La mossa ha spiazzato le opposizioni, dividendole: il Bloc Quebecois ha chiesto di creare l’inchiesta pubblica, proponendo il nome dell’ex giudice della Corte Suprema Louise Arbour. Ndp e conservatori, invece, non hanno presentato nessuna lista di possibili candidati. Singh nei giorni scorsi ha bocciato la richiesta del Bloc: non tanto sulla qualità della proposta – Arbour è un personaggio autorevole e rispettato da tutti i partiti in parlamento – ma per il fatto che l’ex togata, esattamente come David Johnston, ha delle connessioni con la Trudeau Foundation e questo potrebbe fare emergere un evidente conflitto d’interesse nell’ambito dell’inchiesta pubblica.

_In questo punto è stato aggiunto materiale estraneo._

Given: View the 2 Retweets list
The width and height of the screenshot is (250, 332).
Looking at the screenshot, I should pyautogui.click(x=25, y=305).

“In ogni caso – ha aggiunto il leader neodemocratico – l’ho detto molto chiaramente al primo ministro e ai leader dell’opposizione: non possiamo permettere al primo ministro di sfruttare questa opportunità per poi sottolineare: ’Oh, ogni leader dell’opposizione ha una visione diversa. OK, non c’è consenso. Non andremo avanti”.

Tradotto: Trudeau non deve avere l’alibi delle divisioni tra i vari partiti d’opposizione per giustificare il suo immobilismo su questa delicata vicenda.

Secondo il leader neodemocratico i partiti dovrebbero mettere da parte le divisioni politiche e agire per il bene del Paese: troppo importante è infatti il rischio delle interferenze straniere nel processo elettorale del nostro Paese, un elemento che rappresenta una chiara minaccia alla sicurezza nazionale.

Anche se in questo momento non esiste un convergenza sul cosa fare nei prossimi mesi, governo e opposizione dovrebbero impegnarsi a trovare una strada comune da percorrere.

L’esecutivo, dal canto suo, va avanti per la propria strada. Il ministro per gli Affari intergovernativi Dominic LeBlanc ha ribadito che sta ancora aspettando proposte concrete dalle opposizioni: fino a quando non ci saranno, il governo considererò questa questione chiusa.